Chapter 4: Kirk
Jimmy's first language is sign, baby signs for hurt, tired, play, hungry evolving into phrases, sentences, paragraphs as his coordination improves. He exchanges a trach tube for a face mask, but keeps his PEG tube for food when he's moved out of NICU and into a pediatrics room. There are three other children around his age with him, most of them bed or wheelchair bound. He knows doctor, nurse, patient, boy, girl, brother, grandpa, learns name-signs and kid terms from a girl across the room who signs because she can't hear.
He's two years old and learns to read because he's not old enough, strong enough, healthy enough to play with the other children. He can't sit up on his own long, can't be let out of bed. But, he can scroll through a child-locked padd with thousands of picture books. He signs the stories to the girl when she rolls her chair carefully across the aisle to the foot of his bed. She's four and can't read yet, but that's okay. As time passes he goes from signing a few pages to one story, two, three before needing to rest.
He's two years and three months old when the doctors start weaning him off the machine that pumps oxygen into his lungs. His chest hurts and he stops breathing because he has to think about it, think about moving his chest up and down and it's exhausting, but it's worse when he forgets, when he's distracted and almost passes out before a nurse rushes over with a mask. He's never had to breathe on his own before. It's hard and scary and he hates it. It scares the other kids too, like the girl across from him, which might be worse.
He's two years and eight months old and breathing consistently they begin easing him into eating and he has to learn how to swallow, chew, eat. The flavors - the girl says their boring, dull, plain, flat - are overwhelming to his tongue. He works his way from liquids to soft foods to solids. The scars in his throat from the tracheostomy make things challenging.

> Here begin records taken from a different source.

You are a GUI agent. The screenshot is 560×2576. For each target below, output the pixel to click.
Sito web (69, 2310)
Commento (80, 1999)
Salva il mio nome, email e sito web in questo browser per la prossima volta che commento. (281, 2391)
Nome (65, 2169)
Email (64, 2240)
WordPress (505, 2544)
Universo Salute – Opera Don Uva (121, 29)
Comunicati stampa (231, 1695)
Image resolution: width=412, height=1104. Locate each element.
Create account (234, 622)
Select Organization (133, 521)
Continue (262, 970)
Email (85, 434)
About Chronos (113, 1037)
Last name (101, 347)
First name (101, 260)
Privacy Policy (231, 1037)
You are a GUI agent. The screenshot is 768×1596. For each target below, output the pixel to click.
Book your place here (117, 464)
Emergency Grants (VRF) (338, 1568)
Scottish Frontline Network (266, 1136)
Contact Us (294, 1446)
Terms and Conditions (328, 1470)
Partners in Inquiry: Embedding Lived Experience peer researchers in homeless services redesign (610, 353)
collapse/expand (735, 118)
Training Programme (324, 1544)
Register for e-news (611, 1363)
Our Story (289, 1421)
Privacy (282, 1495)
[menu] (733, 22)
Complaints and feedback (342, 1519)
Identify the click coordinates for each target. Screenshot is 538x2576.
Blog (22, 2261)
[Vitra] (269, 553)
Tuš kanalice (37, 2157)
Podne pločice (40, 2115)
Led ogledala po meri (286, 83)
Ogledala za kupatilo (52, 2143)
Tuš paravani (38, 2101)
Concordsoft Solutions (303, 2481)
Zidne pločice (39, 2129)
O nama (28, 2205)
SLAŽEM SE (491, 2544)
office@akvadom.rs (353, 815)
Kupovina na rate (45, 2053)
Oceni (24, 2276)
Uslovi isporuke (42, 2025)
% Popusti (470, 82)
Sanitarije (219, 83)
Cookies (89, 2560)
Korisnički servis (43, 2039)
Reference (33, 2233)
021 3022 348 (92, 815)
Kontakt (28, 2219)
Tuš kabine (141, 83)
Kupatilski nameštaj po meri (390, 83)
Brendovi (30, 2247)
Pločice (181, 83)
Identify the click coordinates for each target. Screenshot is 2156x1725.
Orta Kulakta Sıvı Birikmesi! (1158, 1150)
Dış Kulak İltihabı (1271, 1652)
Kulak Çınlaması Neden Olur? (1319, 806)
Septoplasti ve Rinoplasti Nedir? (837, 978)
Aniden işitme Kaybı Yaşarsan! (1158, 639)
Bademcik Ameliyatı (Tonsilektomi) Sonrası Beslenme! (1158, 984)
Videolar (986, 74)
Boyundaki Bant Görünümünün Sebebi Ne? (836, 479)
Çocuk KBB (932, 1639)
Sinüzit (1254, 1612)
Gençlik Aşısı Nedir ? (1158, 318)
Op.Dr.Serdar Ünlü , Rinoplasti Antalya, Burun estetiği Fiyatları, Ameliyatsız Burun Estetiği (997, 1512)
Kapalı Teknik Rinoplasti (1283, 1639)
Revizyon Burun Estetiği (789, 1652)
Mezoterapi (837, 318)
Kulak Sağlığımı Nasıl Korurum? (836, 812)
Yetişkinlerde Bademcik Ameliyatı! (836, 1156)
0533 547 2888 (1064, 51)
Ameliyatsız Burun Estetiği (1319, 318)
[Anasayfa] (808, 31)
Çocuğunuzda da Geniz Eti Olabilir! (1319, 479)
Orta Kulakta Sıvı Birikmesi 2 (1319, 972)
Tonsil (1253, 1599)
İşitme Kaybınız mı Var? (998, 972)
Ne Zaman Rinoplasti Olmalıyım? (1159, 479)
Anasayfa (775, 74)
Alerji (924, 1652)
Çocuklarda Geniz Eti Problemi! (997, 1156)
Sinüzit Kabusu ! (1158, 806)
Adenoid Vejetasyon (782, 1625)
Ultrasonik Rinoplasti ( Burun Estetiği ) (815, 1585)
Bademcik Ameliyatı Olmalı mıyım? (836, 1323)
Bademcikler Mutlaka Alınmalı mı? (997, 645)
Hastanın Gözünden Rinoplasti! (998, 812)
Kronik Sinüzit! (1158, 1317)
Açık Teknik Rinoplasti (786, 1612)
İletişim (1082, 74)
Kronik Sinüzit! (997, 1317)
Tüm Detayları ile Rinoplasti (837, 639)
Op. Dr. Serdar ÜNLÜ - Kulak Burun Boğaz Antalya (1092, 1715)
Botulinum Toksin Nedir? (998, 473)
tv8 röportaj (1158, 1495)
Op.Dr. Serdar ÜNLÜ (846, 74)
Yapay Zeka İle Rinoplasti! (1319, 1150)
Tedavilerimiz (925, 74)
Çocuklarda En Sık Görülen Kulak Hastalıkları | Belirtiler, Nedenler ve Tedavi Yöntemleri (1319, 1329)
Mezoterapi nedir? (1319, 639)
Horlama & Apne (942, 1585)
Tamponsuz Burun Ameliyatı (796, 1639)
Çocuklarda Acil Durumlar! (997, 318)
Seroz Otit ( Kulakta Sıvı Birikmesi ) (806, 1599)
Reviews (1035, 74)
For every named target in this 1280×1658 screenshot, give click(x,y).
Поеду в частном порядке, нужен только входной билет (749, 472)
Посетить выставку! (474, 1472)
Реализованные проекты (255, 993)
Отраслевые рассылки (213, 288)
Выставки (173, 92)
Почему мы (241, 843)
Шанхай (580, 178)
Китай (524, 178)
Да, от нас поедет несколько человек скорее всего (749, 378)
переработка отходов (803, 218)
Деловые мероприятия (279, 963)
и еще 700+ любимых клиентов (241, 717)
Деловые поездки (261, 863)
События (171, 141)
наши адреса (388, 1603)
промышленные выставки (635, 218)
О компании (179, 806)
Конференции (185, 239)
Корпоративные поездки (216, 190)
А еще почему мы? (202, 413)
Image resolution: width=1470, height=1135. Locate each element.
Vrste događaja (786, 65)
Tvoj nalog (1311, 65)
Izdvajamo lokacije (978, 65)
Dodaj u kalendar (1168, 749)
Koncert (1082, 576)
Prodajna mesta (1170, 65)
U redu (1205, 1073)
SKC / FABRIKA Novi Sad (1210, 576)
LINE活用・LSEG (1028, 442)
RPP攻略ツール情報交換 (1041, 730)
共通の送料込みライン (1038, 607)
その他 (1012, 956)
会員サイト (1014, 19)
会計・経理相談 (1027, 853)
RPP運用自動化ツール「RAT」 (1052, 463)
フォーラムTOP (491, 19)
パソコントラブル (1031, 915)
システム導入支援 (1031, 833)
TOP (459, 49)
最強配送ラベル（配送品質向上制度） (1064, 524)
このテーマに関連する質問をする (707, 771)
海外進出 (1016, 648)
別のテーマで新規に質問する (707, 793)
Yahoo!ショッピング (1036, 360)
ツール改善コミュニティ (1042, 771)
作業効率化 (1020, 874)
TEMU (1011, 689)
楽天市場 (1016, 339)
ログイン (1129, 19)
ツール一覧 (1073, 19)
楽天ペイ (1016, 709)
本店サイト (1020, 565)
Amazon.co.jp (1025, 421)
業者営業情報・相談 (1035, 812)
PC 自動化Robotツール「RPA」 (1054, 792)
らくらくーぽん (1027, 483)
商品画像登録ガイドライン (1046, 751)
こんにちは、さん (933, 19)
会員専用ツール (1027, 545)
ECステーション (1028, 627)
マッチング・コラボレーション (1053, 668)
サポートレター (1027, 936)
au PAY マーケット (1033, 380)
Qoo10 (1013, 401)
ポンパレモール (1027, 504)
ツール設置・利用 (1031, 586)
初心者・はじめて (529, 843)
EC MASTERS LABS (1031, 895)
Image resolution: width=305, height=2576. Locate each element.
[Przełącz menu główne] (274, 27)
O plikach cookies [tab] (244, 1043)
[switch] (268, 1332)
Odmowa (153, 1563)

Jimmy is three years and five months old when he first speaks out loud, propped up on pillows of his hospital bed that has been his home for most of his life.
His nurses cry when he says hello, good morning, voice mirroring hands that have known the words for most of a year. They cry again when he's sent home for the final time, three and a half, Tiberius Kirk rolling up to the hospital in an antique car with Sammy in the back.
Sammy and Grandpa Ti know sign, learned right along side him in the hospital when Jimmy was a baby and no one knew if he would ever be able to live off the machines. Being home long-term is a wonderful new adventure. Grandpa Ti and Sammy aren't careful about where they keep the padds. The computer is always logged on. There are books, endless shelves of books on everything imaginable. Jimmy grows stronger dragging ancient text books off the lower shelves, climbing to his feet with the steadying help of the table and chasing after his brother. He's sick, constantly, outside the sterile environment of the hospital, but he pets a cat for the first time and gets bruised playing with other children.
Jimmy is three, four, five and still uses sign as his main language, only speaking out loud when he really wants someone's attention because it hurts his throat and it his tongue trips and stutters, too slow to keep up with his mind. Sammy is seven, eight, nine and never gets mad that Jimmy catches up to him in school work within the year, that he has play gently because Jimmy is still fragile. He speaks and he signs and he listens when his baby brother explains algebra and quadratics and the beginnings of physics while Sammy works on geometry and literature.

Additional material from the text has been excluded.